*** DATA PROVIDED Section Begins ***

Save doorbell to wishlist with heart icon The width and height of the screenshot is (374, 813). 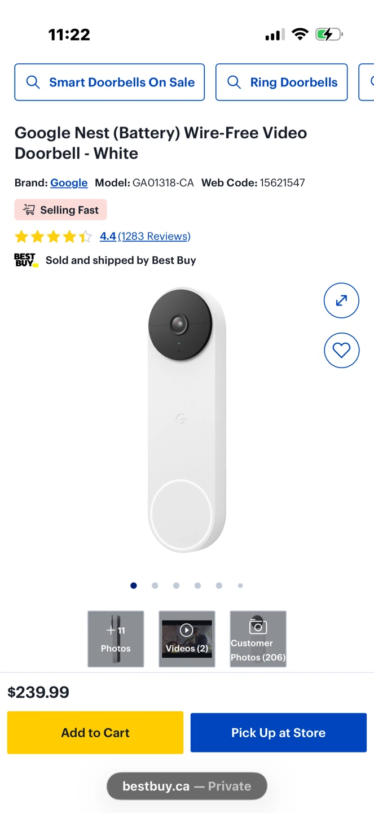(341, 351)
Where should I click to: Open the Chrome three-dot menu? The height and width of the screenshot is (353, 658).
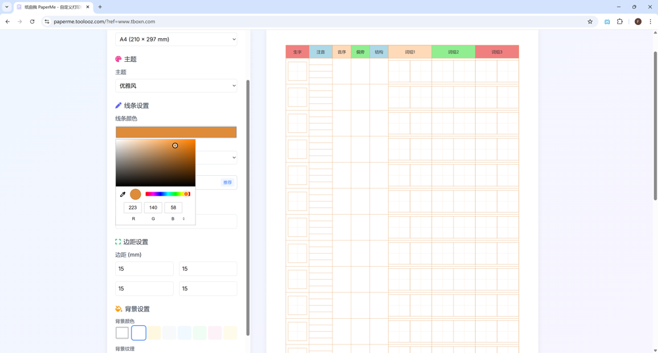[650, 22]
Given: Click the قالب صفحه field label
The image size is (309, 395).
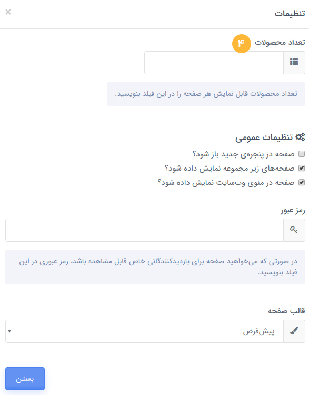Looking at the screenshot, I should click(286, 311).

*** DATA PROVIDED Section Ends ***

> _WHAT YOU ARE ASKED TO DO_:
What do the lines above say from the line containing "Given: Click the قالب صفحه field label" through the last line? Quote them exactly, both ends included, and leave out the pictures.

> _ANSWER BOX_:
Given: Click the قالب صفحه field label
The image size is (309, 395).
Looking at the screenshot, I should click(286, 311).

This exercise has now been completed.